In the entries below, find the lines that contain the word "computer" and copy them.

[[ Given data open ]]

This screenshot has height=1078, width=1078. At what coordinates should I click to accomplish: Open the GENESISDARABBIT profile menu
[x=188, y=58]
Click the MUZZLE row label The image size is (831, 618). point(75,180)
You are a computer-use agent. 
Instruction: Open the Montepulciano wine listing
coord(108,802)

[[ Given data closed ]]
[[ Given data open ]]

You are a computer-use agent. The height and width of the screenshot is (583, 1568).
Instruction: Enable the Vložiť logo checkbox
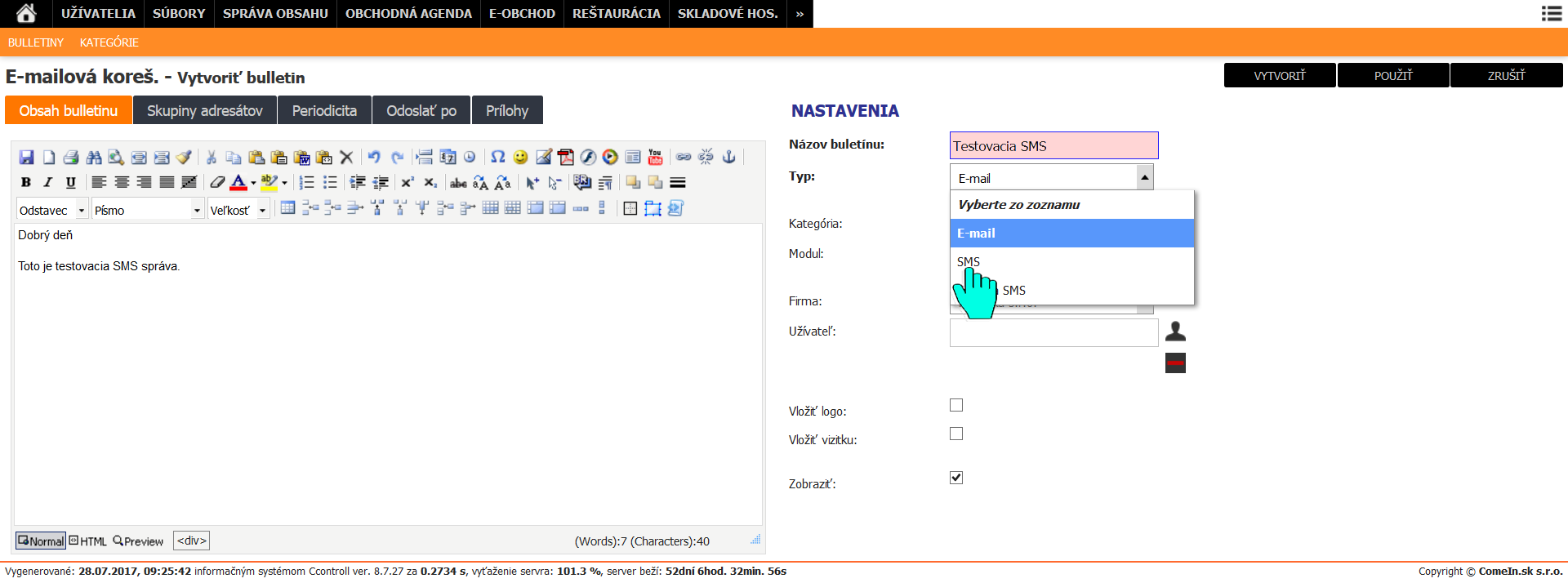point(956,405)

[[ Given data closed ]]
[[ Given data open ]]

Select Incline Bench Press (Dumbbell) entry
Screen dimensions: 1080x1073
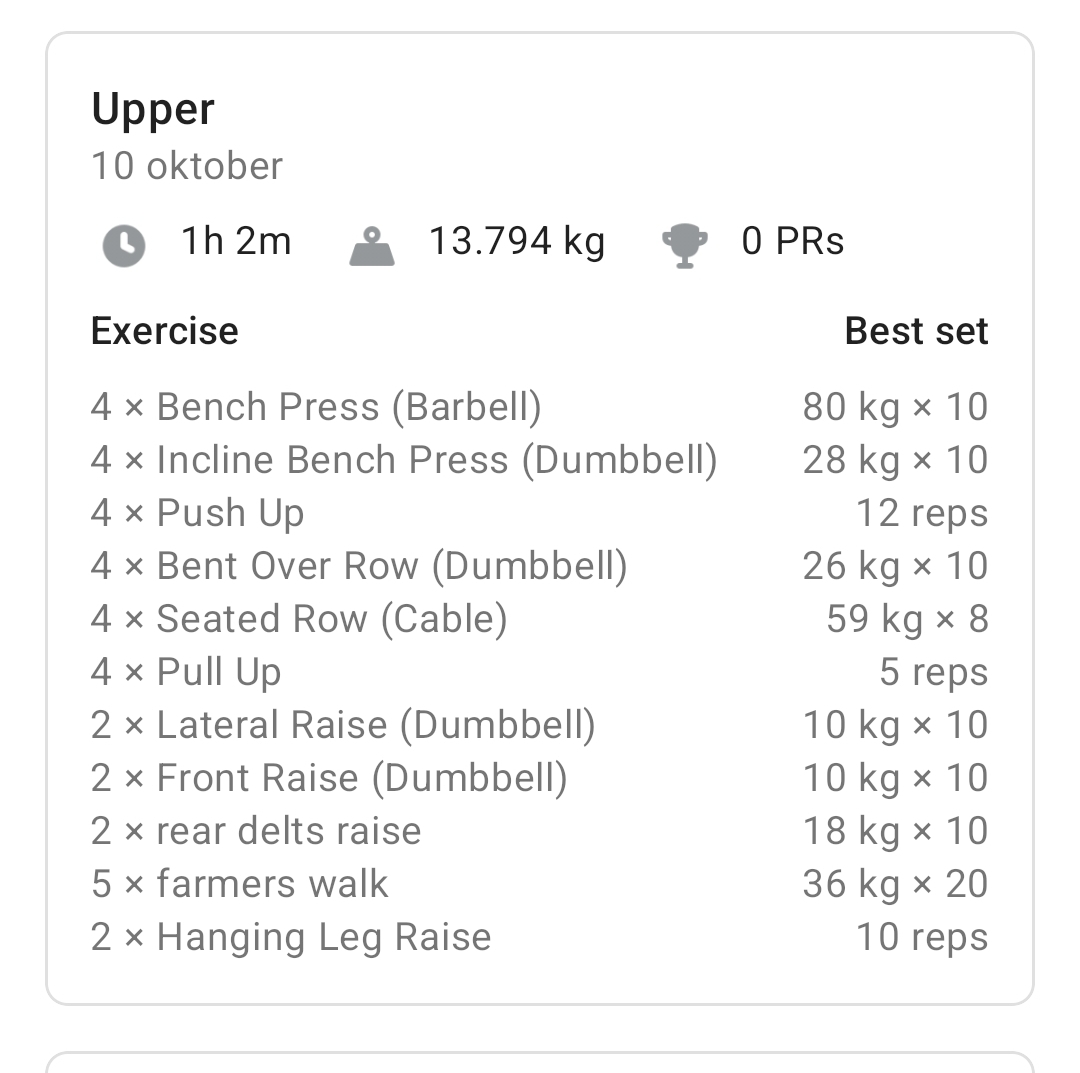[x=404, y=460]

[[ Given data closed ]]

Solution for this task:
You are a computer-use agent. 
You are a computer-use agent. The height and width of the screenshot is (583, 1568).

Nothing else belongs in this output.